--- START ---
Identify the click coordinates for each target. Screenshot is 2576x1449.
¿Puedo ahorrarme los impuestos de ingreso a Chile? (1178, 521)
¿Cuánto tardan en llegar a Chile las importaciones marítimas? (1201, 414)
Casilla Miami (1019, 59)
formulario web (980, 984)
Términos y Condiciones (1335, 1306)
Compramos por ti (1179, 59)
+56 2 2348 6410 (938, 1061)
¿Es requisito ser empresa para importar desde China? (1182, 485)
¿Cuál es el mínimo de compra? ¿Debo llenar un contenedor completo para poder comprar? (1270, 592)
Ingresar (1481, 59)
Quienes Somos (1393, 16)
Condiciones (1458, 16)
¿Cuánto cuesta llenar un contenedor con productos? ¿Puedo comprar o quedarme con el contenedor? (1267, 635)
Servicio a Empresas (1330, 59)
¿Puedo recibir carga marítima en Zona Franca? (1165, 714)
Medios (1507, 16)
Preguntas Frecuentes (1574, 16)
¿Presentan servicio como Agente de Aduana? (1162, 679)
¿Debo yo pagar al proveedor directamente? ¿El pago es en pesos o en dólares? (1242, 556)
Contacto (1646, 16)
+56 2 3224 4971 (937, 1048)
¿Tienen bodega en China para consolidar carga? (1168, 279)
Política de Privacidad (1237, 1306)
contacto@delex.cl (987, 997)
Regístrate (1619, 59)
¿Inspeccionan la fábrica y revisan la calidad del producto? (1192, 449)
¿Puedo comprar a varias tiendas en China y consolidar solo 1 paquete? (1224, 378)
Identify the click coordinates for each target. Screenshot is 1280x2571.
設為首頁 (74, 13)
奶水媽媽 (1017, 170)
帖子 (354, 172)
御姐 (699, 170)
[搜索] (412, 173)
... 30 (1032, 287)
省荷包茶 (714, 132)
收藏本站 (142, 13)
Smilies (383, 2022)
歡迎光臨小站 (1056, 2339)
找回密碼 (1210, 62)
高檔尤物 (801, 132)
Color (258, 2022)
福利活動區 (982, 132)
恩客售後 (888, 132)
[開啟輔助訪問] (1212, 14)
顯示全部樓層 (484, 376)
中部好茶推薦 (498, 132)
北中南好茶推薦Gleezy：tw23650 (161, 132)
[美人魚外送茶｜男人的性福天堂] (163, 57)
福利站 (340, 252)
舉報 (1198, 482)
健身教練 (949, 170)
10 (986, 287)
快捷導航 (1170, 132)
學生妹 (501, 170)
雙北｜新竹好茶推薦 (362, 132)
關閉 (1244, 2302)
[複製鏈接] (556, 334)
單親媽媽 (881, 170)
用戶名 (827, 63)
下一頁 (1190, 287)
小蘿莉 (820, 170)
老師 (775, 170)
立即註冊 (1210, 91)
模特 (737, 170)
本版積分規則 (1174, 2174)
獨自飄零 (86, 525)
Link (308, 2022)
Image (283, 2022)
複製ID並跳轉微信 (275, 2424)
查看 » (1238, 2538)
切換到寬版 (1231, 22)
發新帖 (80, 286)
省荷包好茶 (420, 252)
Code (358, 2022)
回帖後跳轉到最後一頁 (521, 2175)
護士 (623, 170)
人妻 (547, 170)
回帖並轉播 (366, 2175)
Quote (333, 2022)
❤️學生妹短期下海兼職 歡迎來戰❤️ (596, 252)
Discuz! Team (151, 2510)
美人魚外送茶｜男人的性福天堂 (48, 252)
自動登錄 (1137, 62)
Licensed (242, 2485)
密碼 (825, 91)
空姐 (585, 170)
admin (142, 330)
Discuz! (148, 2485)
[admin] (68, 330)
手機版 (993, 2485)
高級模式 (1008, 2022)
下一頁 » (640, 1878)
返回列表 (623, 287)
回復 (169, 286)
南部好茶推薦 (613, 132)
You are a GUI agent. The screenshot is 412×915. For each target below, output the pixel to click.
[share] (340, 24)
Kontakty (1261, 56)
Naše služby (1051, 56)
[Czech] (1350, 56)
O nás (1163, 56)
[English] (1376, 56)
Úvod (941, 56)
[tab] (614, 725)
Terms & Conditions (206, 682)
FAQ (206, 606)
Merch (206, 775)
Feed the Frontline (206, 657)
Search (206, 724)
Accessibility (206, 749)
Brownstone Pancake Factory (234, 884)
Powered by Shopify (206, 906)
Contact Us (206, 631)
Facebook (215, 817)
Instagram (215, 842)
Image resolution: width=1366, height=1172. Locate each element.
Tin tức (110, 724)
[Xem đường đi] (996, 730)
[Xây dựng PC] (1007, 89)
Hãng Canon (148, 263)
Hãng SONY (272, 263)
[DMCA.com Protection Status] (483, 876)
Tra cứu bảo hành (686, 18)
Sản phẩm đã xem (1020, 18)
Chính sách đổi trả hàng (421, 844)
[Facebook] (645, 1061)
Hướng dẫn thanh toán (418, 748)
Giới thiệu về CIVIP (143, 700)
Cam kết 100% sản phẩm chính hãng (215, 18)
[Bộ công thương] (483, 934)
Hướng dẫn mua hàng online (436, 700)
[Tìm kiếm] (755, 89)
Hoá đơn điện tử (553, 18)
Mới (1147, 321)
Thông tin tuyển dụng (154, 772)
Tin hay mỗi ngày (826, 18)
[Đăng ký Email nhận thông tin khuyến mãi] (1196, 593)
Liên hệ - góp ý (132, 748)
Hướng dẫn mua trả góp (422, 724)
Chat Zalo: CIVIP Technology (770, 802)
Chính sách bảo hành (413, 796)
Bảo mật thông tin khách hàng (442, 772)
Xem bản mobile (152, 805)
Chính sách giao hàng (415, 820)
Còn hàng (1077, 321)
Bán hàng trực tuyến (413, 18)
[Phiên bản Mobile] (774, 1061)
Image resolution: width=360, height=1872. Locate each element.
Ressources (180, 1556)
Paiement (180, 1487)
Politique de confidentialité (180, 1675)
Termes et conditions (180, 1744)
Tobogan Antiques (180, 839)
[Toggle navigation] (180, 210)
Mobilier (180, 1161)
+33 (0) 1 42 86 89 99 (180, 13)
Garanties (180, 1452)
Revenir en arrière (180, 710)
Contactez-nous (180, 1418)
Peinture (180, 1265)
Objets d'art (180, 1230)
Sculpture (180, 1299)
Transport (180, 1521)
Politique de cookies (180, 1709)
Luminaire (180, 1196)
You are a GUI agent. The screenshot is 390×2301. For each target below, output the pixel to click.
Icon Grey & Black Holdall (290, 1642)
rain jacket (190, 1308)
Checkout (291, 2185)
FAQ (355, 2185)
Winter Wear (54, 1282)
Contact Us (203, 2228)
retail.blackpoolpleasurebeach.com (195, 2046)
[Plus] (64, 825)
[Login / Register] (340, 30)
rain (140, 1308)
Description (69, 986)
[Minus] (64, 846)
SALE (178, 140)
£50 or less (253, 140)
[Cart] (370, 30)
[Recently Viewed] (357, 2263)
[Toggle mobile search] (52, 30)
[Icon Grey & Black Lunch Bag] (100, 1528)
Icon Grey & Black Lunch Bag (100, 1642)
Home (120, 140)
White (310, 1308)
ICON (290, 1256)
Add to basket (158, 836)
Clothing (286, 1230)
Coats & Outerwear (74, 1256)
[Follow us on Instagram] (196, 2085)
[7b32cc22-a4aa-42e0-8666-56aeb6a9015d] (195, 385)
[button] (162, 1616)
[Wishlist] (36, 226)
--- END ---
▶ [WHAT IS NEEDED] Everything from the first line of the records through the line containing "China? (1182, 485)" is to be set down exactly, while later lines are left out.

▶ [EXERCISE RESULT]
Identify the click coordinates for each target. Screenshot is 2576x1449.
¿Puedo ahorrarme los impuestos de ingreso a Chile? (1178, 521)
¿Cuánto tardan en llegar a Chile las importaciones marítimas? (1201, 414)
Casilla Miami (1019, 59)
formulario web (980, 984)
Términos y Condiciones (1335, 1306)
Compramos por ti (1179, 59)
+56 2 2348 6410 (938, 1061)
¿Es requisito ser empresa para importar desde China? (1182, 485)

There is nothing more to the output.